Task
Look for the line with "Task: Edit the Device file location field"; please transcribe it and every later line in the entries exactly, up to the end, leaving pictures out.

=== Records for this task ===

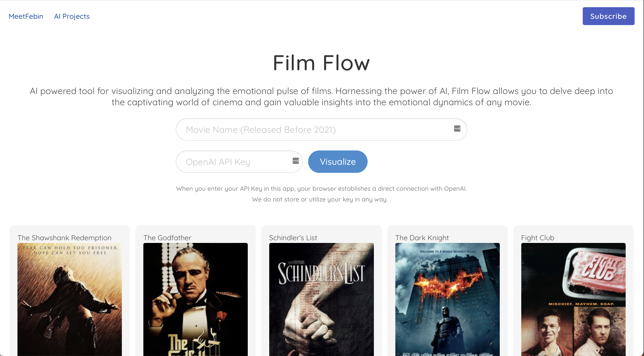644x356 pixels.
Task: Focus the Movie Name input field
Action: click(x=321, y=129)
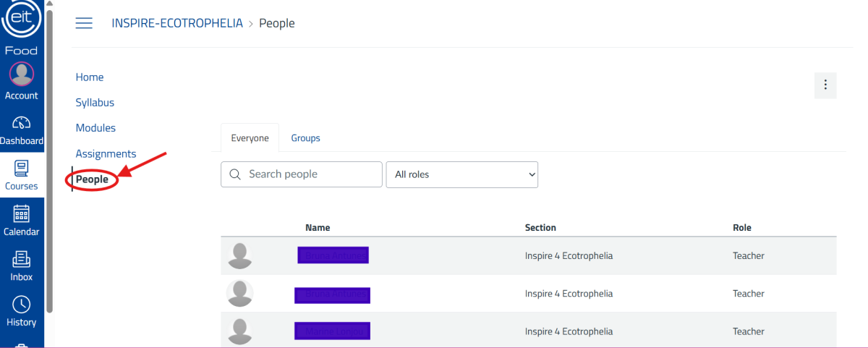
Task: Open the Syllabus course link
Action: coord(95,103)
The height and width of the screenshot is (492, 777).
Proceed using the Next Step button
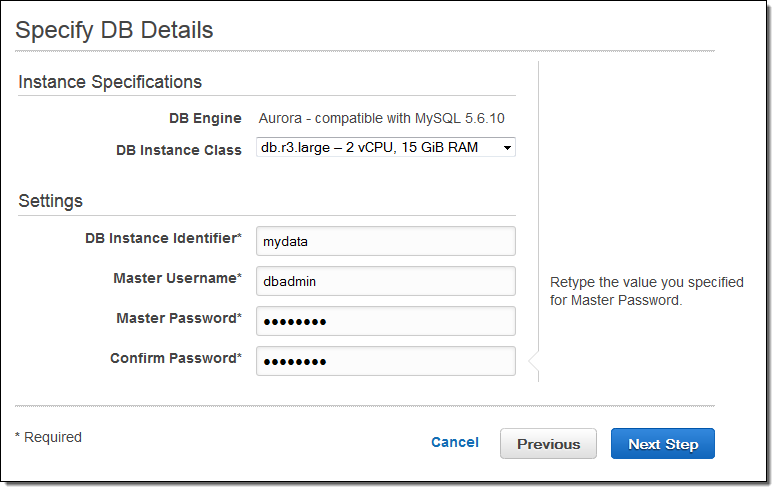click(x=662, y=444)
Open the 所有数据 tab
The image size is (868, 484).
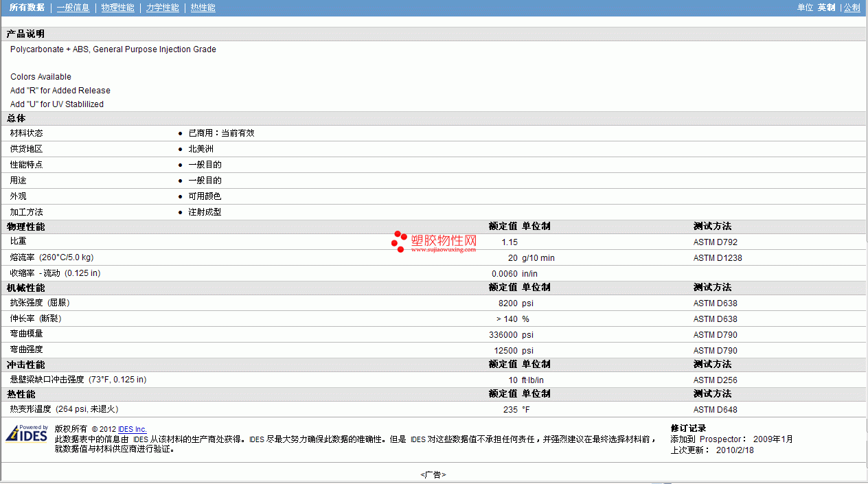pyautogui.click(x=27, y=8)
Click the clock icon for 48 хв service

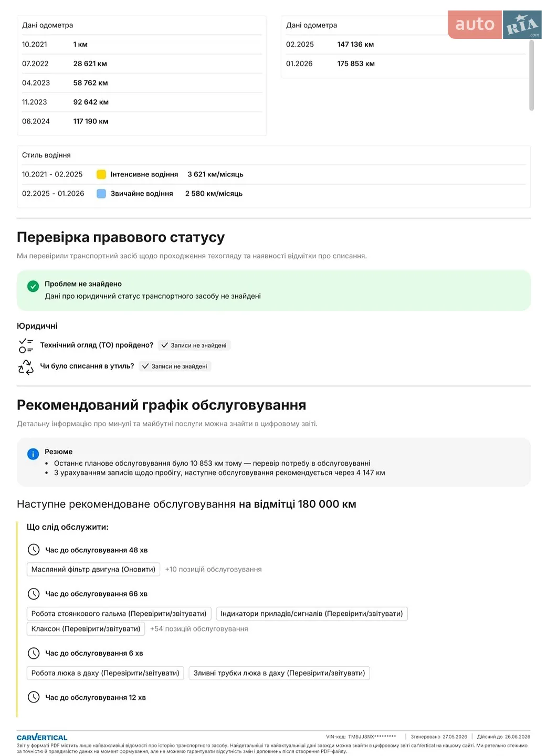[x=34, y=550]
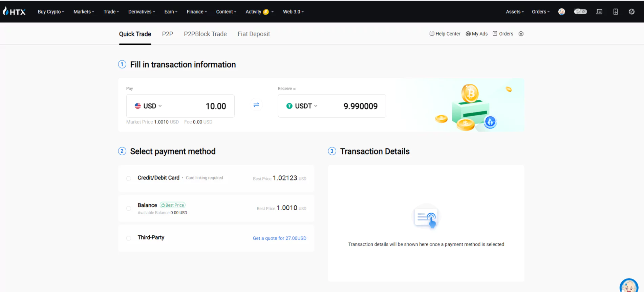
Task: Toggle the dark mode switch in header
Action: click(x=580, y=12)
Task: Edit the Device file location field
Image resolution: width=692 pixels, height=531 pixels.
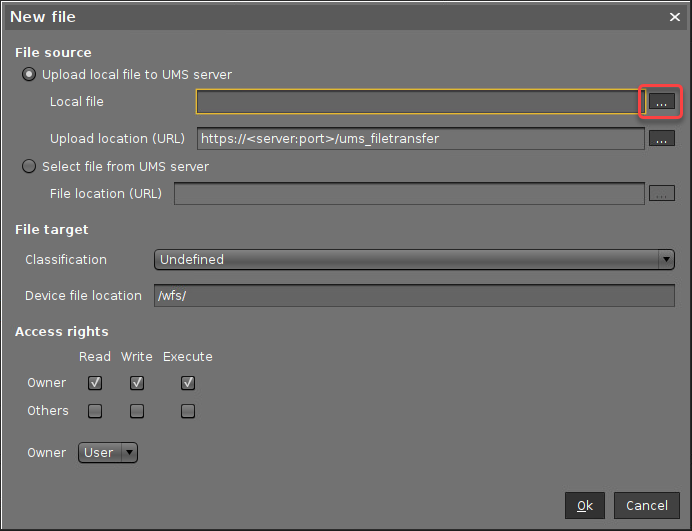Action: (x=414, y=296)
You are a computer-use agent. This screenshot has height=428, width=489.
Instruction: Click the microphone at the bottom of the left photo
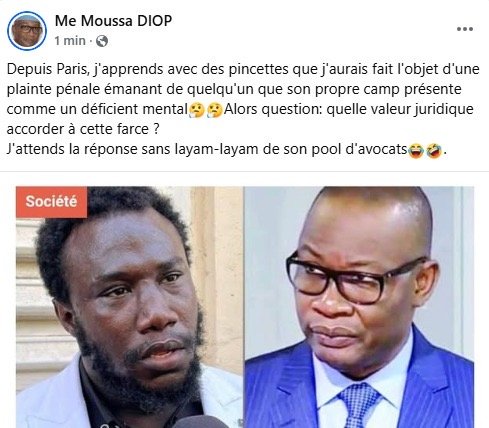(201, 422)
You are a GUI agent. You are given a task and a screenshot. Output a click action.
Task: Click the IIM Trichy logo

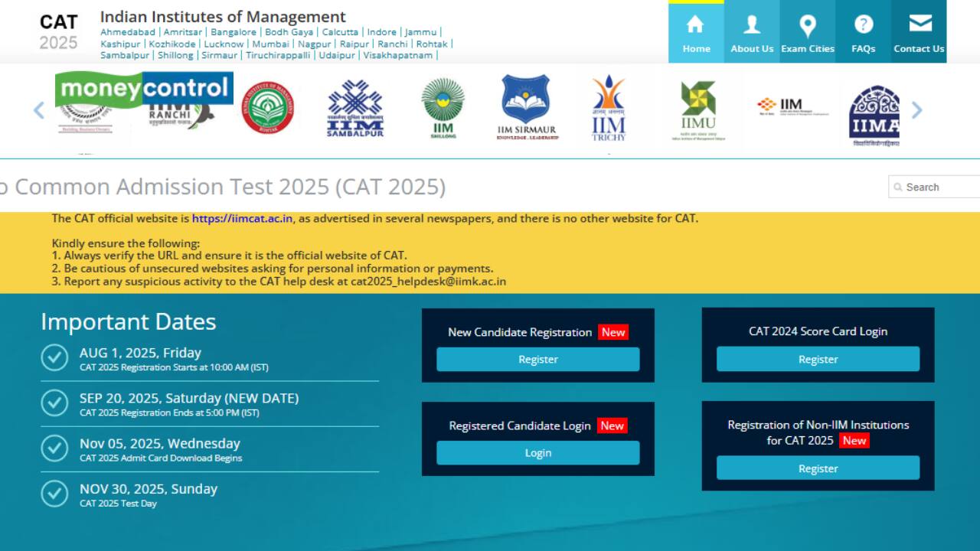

===

Your response
Task: Edit the Device file location field
Image resolution: width=692 pixels, height=531 pixels.
Action: (x=414, y=296)
You are a computer-use agent. This screenshot has height=428, width=489.
Instruction: Click the microphone at the bottom of the left photo
(201, 422)
You are a GUI agent. You are given a task and a screenshot. Output a click action.
Task: Click the IIM Trichy logo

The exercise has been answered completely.